Work to complete
Copy out each of the following entries word for word, leaving out the pictures.

Provided material
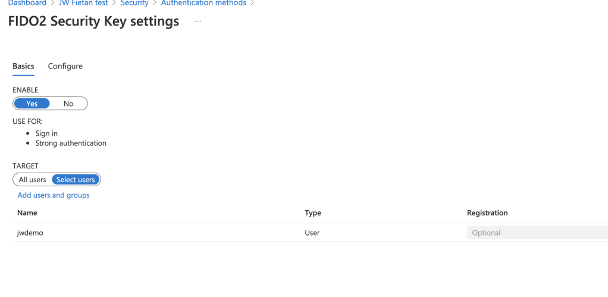Open the Configure tab
The width and height of the screenshot is (608, 297).
pyautogui.click(x=65, y=66)
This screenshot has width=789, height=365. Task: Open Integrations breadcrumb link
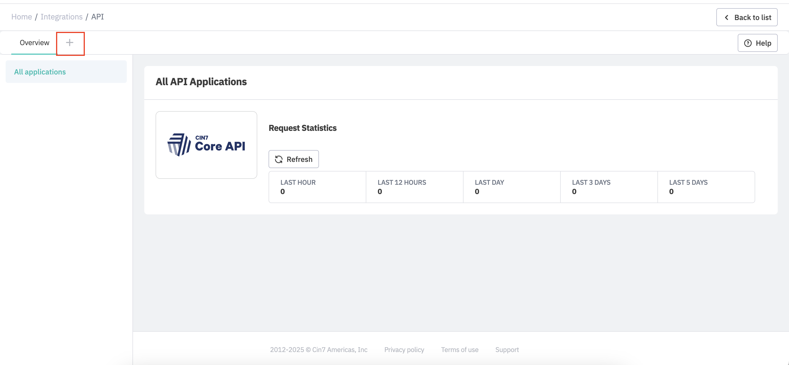(61, 17)
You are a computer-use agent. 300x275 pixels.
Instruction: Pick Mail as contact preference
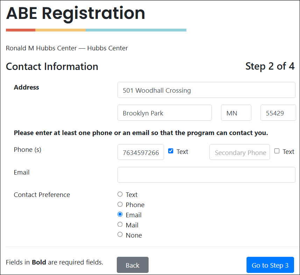point(120,225)
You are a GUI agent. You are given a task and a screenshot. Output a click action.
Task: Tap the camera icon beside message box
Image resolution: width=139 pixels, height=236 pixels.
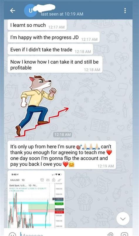[x=125, y=234]
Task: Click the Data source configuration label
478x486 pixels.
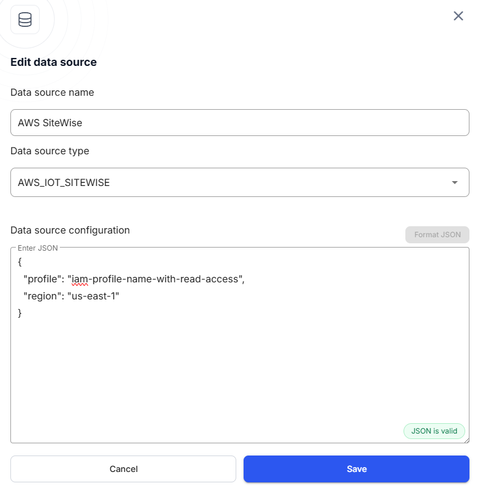Action: (70, 230)
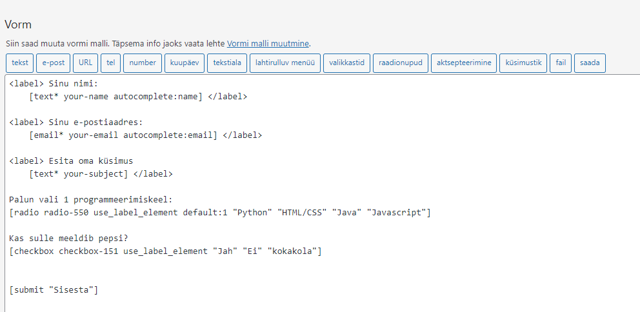Image resolution: width=640 pixels, height=312 pixels.
Task: Click the 'tekst' tag generator button
Action: point(20,63)
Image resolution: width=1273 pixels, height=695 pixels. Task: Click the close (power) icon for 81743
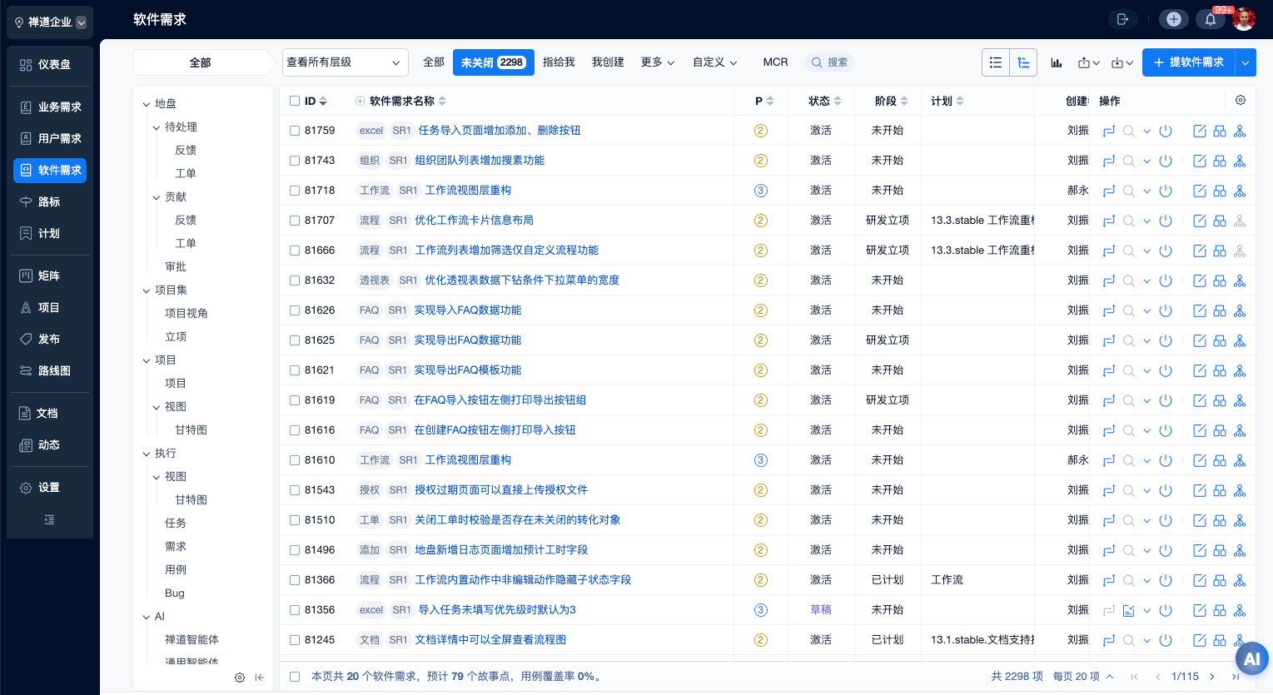tap(1166, 161)
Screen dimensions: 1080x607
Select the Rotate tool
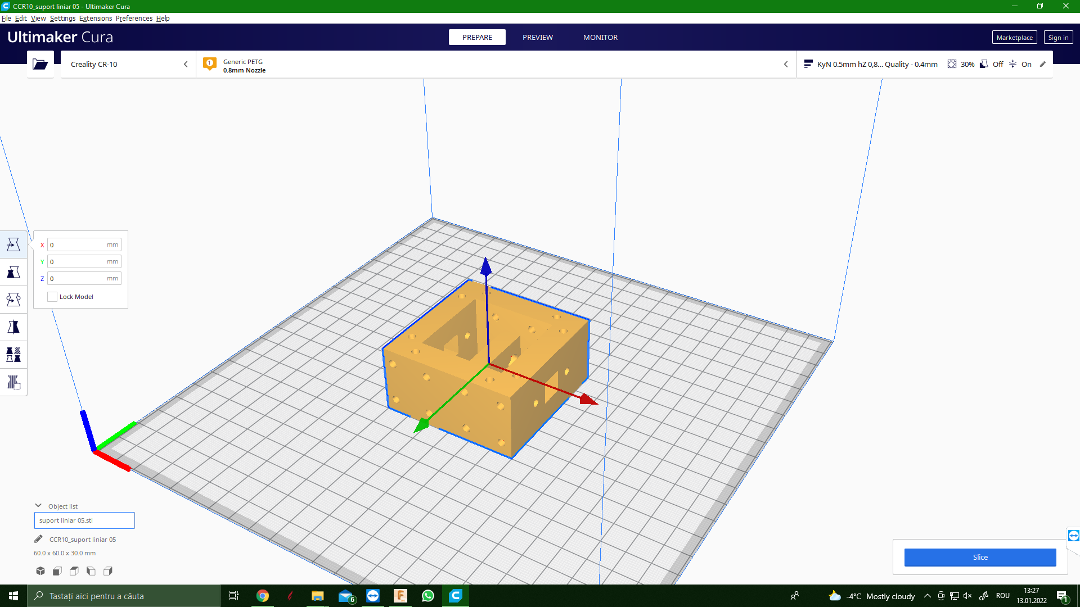[x=14, y=300]
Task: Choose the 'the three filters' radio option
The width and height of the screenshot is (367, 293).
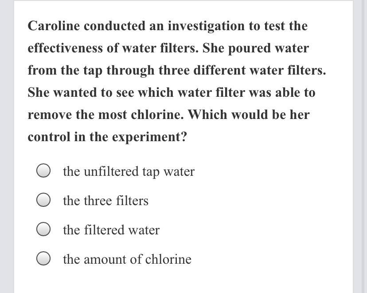Action: coord(43,201)
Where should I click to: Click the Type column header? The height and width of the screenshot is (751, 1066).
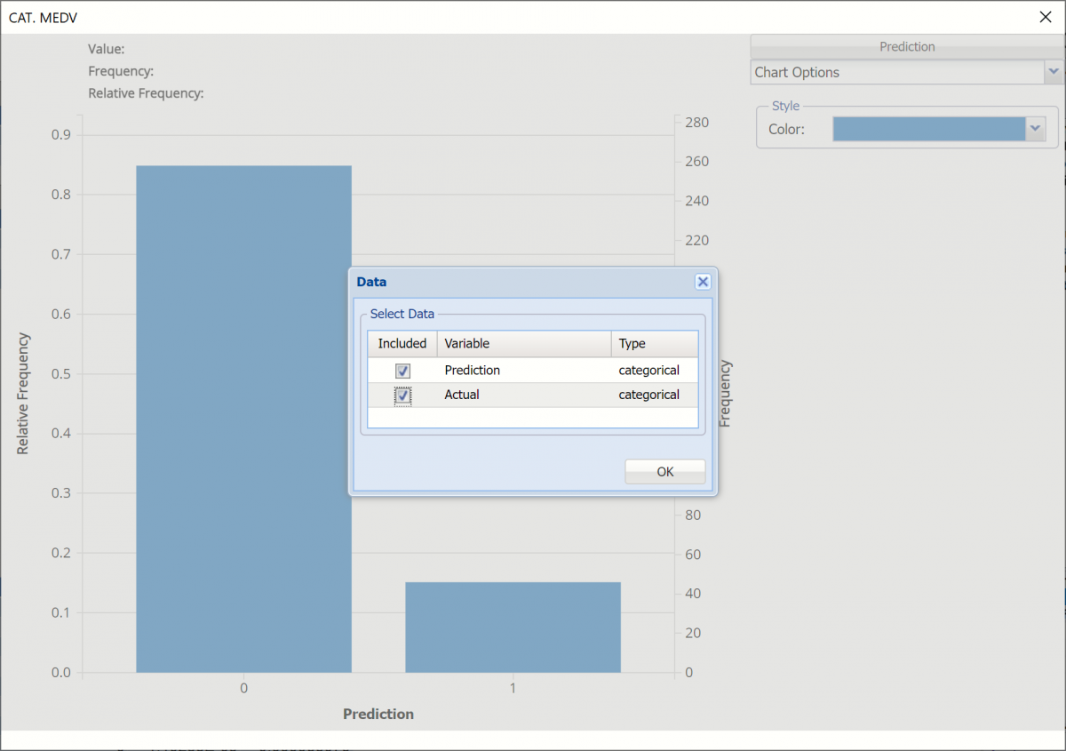[654, 344]
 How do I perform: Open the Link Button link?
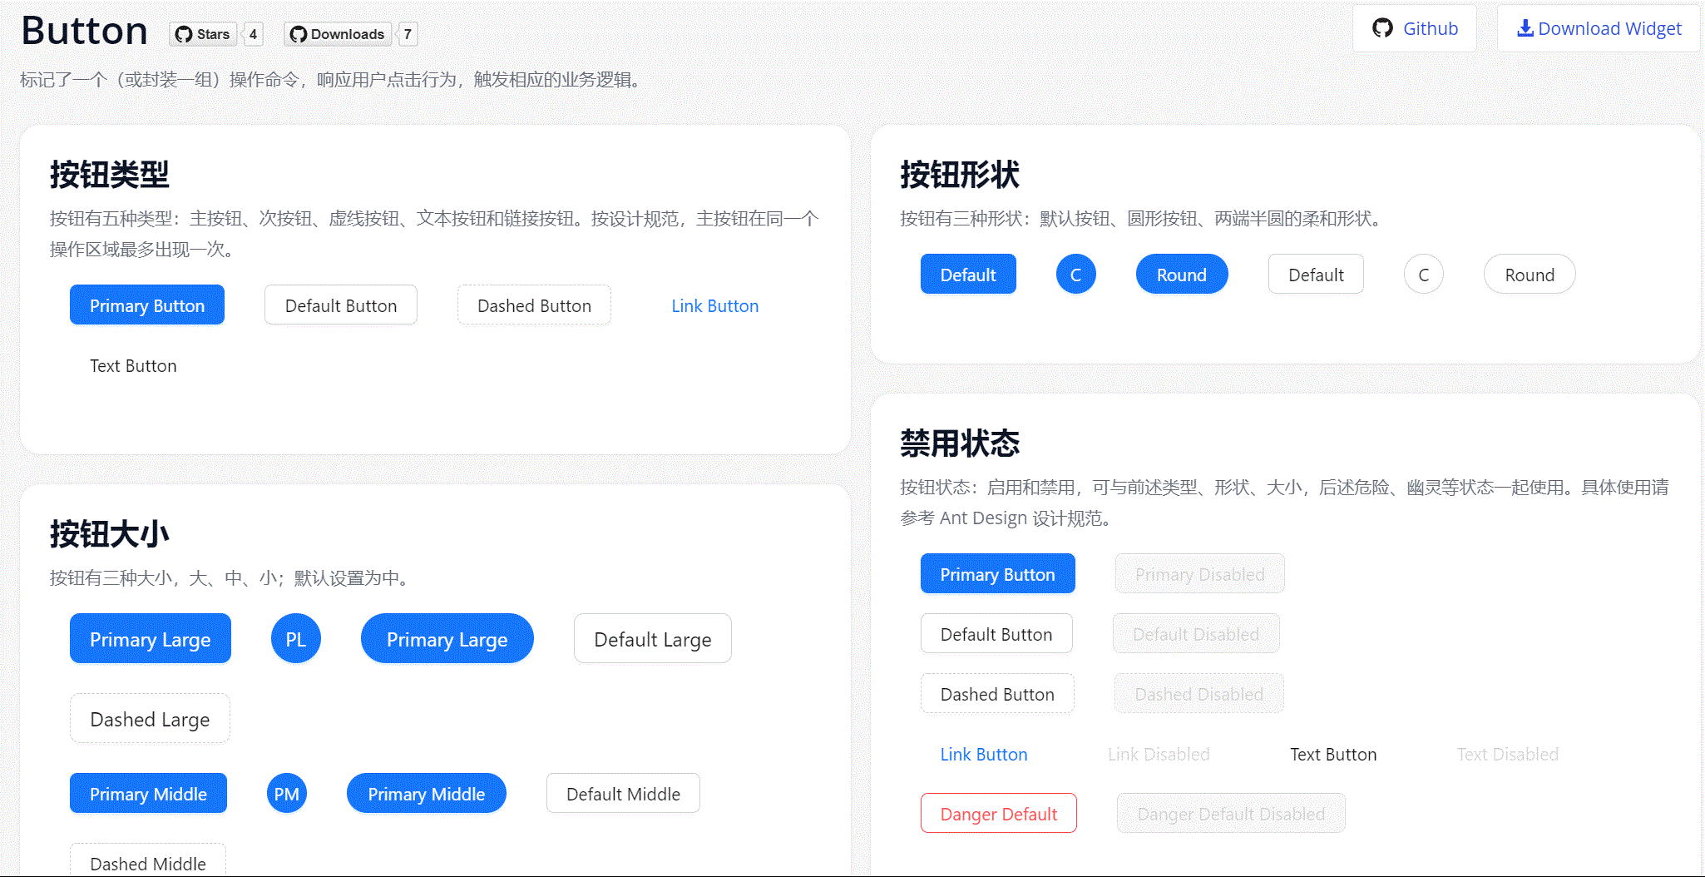(x=714, y=305)
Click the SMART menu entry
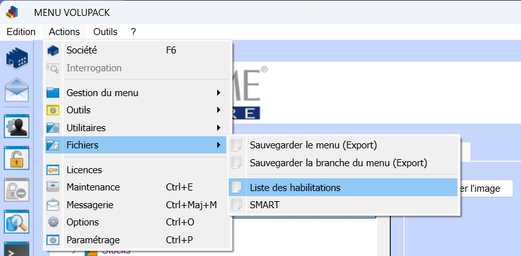This screenshot has width=521, height=256. click(x=264, y=205)
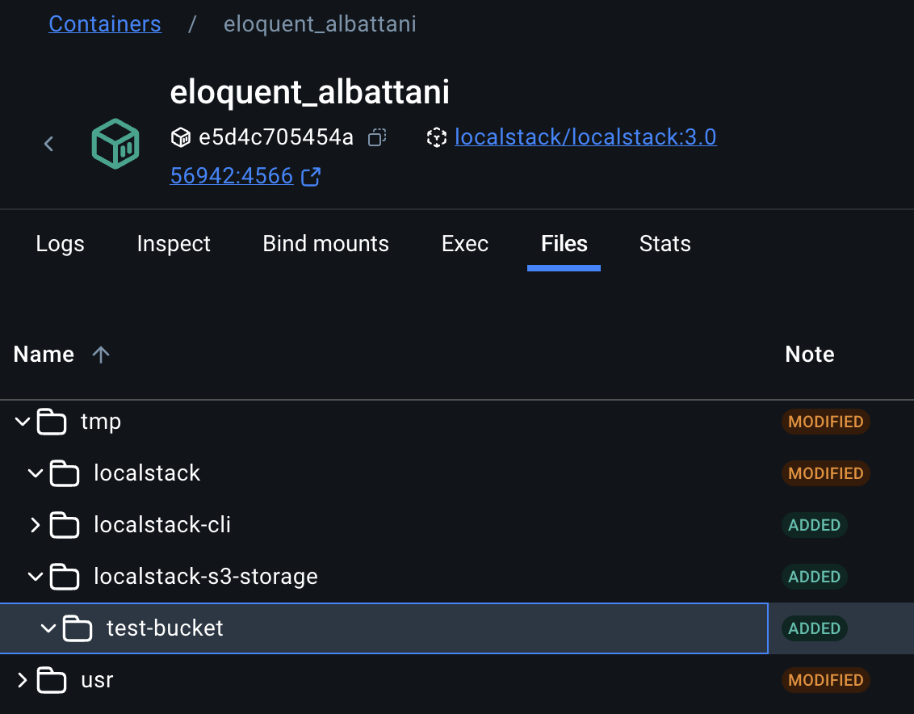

The reply
Open the Configure tab
The width and height of the screenshot is (608, 297).
pyautogui.click(x=65, y=66)
This screenshot has width=789, height=365. Task: Open Integrations breadcrumb link
(61, 17)
You are a computer-use agent. 300x275 pixels.
Instruction: Pick Mail as contact preference
point(120,225)
You are a GUI agent. You are given a task and a screenshot. Output a click action.
Task: Tap the camera icon beside message box
Image resolution: width=139 pixels, height=236 pixels.
[x=125, y=234]
Task: Click the Data source configuration label
478x486 pixels.
Action: (70, 230)
Image resolution: width=640 pixels, height=312 pixels.
Task: Click the 'tekst' tag generator button
Action: point(20,63)
Image resolution: width=1273 pixels, height=695 pixels. Task: Click the close (power) icon for 81743
tap(1166, 161)
Screen dimensions: 1080x607
Select the Rotate tool
[x=14, y=300]
Task: Choose the 'the three filters' radio option
The width and height of the screenshot is (367, 293).
Action: coord(43,201)
Where should I click to: Click the Type column header? The height and width of the screenshot is (751, 1066).
[654, 344]
 How do I perform: Open the Link Button link?
(x=714, y=305)
Click the SMART menu entry
This screenshot has width=521, height=256. click(x=264, y=205)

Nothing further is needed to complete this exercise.